The U.S. Food and Drug Administration (FDA) will require manufactures to prove that new reusable devices can be sterilized effectively before gaining approval, LA Times reports. The agency is finalizing its draft guidelines for cleaning duodenoscopes and other reusable instruments after being criticized for their slow response to contaminated scopes infecting patients with antibiotic-resistant bacteria. Prior to this, device makers only had to attest that their cleaning instructions were adequate.
Duodenoscopes are used in a procedure called ERCP. The devices are inserted down the throat to diagnose and treat disorders of the digestive tract, such as gallstones, cancers, and bile duct blockages. These tools were linked to two recent superbug outbreaks, one at UCLA’s Ronald Reagan Medical Center and the other at Cedars-Sinai hospital. In both hospitals, a total of 11 patients were infected and 246 more were potentially exposed to carbapenem-resistant Enterobacteriaceae, or CRE, which is highly resistant to antibiotics.
In light of the outbreaks, the FDA has faced criticism for failing to respond to the situation sooner. Critics say the agency should have been quicker to take action over red flags about how hard it is to clean the scopes of superbugs. According to LA Times, the FDA is finalizing draft guidelines for cleaning the scopes, which were first published in 2011. The recent outbreaks “accelerated” the FDA’s work on the guidelines, said the agency’s chief scientist Dr. Stephen Ostroff. Ten House members sent a letter to the FDA inquiring about what the agency knew of prior to the infection and for how long.

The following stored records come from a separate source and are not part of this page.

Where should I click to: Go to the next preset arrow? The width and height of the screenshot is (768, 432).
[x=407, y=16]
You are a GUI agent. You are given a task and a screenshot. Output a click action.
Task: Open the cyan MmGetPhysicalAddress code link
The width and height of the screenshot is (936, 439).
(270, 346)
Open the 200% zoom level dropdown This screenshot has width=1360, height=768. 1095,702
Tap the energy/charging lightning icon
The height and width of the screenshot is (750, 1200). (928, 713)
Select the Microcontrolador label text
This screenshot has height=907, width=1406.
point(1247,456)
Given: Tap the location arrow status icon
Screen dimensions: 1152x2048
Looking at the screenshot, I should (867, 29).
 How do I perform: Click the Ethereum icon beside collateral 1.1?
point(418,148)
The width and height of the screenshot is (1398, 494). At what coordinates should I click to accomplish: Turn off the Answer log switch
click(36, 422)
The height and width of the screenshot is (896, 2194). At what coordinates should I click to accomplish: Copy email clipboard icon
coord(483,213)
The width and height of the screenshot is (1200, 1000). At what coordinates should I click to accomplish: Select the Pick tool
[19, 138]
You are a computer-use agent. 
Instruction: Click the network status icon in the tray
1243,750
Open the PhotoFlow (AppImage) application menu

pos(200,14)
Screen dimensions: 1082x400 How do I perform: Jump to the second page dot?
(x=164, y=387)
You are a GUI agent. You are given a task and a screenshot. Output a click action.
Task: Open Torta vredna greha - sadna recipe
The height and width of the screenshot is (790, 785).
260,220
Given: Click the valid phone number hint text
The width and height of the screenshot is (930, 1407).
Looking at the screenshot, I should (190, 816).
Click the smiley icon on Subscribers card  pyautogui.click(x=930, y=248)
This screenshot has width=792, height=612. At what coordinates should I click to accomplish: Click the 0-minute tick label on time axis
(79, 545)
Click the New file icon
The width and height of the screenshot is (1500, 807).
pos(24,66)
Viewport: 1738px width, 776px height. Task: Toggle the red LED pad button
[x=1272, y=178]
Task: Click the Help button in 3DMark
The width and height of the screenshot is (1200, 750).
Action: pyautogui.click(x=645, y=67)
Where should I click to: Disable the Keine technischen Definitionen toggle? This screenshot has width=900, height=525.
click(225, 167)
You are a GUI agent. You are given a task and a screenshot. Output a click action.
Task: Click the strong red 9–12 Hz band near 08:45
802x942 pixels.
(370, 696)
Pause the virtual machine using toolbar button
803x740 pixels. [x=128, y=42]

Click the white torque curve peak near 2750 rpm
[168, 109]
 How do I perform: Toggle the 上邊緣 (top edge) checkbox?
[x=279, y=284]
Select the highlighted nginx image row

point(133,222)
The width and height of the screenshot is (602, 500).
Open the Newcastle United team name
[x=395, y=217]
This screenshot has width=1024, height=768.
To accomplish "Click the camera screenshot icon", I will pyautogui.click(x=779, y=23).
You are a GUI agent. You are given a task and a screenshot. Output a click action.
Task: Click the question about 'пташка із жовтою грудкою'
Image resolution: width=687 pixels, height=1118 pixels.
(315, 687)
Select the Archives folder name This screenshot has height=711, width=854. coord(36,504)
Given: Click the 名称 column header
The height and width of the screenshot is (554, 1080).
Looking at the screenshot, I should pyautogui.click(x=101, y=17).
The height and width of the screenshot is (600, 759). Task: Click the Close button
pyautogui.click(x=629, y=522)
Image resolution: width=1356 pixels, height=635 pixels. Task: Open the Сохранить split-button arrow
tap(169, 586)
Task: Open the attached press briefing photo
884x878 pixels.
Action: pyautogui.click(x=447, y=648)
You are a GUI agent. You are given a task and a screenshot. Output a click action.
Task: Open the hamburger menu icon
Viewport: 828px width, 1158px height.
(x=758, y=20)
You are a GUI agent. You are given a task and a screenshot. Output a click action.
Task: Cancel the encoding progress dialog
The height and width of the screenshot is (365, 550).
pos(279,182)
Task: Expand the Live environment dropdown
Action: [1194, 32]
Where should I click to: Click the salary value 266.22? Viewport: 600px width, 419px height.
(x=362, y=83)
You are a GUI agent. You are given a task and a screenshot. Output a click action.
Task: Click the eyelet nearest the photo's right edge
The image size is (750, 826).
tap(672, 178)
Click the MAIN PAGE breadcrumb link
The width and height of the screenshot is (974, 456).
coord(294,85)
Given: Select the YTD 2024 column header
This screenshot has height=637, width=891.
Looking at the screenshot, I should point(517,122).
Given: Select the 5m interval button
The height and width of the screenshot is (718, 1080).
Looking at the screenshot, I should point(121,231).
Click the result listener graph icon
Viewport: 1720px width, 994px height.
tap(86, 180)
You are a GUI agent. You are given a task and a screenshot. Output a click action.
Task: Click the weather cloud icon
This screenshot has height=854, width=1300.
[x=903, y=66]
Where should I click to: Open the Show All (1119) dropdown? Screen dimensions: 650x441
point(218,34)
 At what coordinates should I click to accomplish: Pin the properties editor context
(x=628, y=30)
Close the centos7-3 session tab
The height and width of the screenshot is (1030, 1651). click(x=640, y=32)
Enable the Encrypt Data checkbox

Manufacturers will now have to prove that their devices can be cleaned before gaining approval. Additionally, the FDA is recommending that hospitals and medical providers regularly test the scopes for bacterial growth after they have been cleaned. However, the FDA did not recall the scopes. The agency also stated that it did not have the power to require manufacturers to re-design the devices.
Dr. William Maisel, chief scientist at the FDA’s Center for Devices and Radiological Health, said “This guidance is an important step toward further enhancing the safety margin by outlining for manufacturers the steps they should undertake to make their reprocessing instructions effective,”
The FDA warned health care providers last month that the design of duodenoscopes can impede effective sterilization, and that harmful bacteria can be spread even if manufacturers’ instructions are followed.
There has also been criticism over the fact that one of the device makers has been able to sell a duodenoscope without agency approval since 2010. Olympus, the largest manufacturer of the devices, has been selling its re-designed TJF-Q180V without approval; the company claims it did not realize it needed regulatory approved for the revised product, and has since filed for approval, which is pending.